Am Samstag dann will die CDU den Programmprozess für die Zivilgesellschaft öffnen und mit parteiexternen Vertretern aus Verbänden, Wissenschaft, Gewerkschaften, Arbeitgebern, Sport und anderen über das neue Programm diskutieren. Dafür hat sie rund 500 Gäste nach Berlin eingeladen.
Linnemann und Czaja betonten in Berlin, dass die CDU ihre Positionen klarer formulieren und ihre Unterschiede zu anderen Parteien herausstreichen wolle - und sich bei der Programmarbeit auch den Umstand zunutze mache, dass sie derzeit in der Opposition ist.
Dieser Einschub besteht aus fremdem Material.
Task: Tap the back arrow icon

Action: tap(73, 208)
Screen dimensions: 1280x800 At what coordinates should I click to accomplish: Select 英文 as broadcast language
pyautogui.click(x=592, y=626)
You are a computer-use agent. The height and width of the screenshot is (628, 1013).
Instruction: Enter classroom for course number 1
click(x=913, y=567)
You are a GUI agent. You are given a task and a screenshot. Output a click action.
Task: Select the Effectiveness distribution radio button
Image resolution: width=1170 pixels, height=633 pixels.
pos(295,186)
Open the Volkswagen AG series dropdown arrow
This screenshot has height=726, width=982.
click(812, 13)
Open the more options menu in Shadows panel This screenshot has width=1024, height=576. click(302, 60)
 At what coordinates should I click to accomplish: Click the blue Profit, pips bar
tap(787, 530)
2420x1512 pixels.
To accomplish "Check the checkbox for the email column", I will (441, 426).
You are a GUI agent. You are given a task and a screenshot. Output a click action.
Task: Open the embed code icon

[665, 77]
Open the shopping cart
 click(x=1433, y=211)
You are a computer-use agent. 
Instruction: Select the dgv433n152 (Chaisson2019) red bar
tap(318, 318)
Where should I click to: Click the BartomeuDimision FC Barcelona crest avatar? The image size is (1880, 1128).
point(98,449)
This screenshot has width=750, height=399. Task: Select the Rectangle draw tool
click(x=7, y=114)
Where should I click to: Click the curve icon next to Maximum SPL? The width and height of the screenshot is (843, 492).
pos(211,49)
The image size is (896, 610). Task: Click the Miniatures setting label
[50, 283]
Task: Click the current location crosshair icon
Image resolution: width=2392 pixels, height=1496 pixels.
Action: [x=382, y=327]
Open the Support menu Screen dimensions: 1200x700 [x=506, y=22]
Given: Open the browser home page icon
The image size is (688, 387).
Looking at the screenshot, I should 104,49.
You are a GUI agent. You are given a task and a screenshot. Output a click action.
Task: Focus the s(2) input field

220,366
"Wenn Sie in der Opposition sind, sind Sie einfach freier, ein Programm zu schreiben", sagte Linnemann. Die Partei müsse nun keine Rücksicht nehmen auf Koalitionspartner und akute Regierungszwänge. Geplant sei ein Grundsatzprogramm, "bei dem 100 Prozent CDU sichtbar werden, weil wir nicht in einer Koalition sind".
Linnemann betonte, dass das neue Programm weniger als 100 Seiten umfassen werde - und dass die Kernpunkte auf zwei Seiten zusammengefasst werden könnten. Programmatischer Grundgedanke sei die Freiheit des Einzelnen: "Das Individuum steht für uns im Mittelpunkt, nicht das Kollektiv", sagte Linnemann. "Wir versuchen nicht vom Kollektiv, vom Staat her zu sagen, wie der Einzelnen zu laufen hat."
In diesem Punkt sucht die CDU eine klare Abgrenzung zu dem Grünen, einem potenziellen Koalitionspartner nach der nächsten Bundestagswahl. "Vom Gesellschaftsbild, von den Programmen, sind die Grünen sehr weit weg von der CDU", sagte Linnemann. Czaja ergänzte, im Moment sei eine Zusammenarbeit mit den Grünen "ausgesprochen schwer vorstellbar".
Selbstkritisch sagte der Generalsekretär, dass die CDU noch nicht ausreichend von der weit verbreiteten Unzufriedenheit mit der SPD-geführten Bundesregierung profitiere. Dies liege wohl daran, dass "noch nicht allen klar ist, dass wir die richtigen Antworten auf die Fragen der Zeit haben", sagte Czaja. "Daran arbeiten wir in unserem neuen Grundsatzprogramm."
Mit dem Programmkonvent knüpft die CDU an ein Vorbild aus dem Jahr 1976 an, als der damalige Vorsitzende Helmut Kohl der Partei im Austausch mit der Zivilgesellschaft ein moderneres neues Programm verpasste. Auch heute gehe es darum, "die Partei zu öffnen", sagte Czaja. Linnemann erinnerte daran, dass es damals noch bis 1982 dauerte, bis die CDU zurück an der Regierungsspitze kam. "Diesmal sind wir ambitionierter", fügte er hinzu.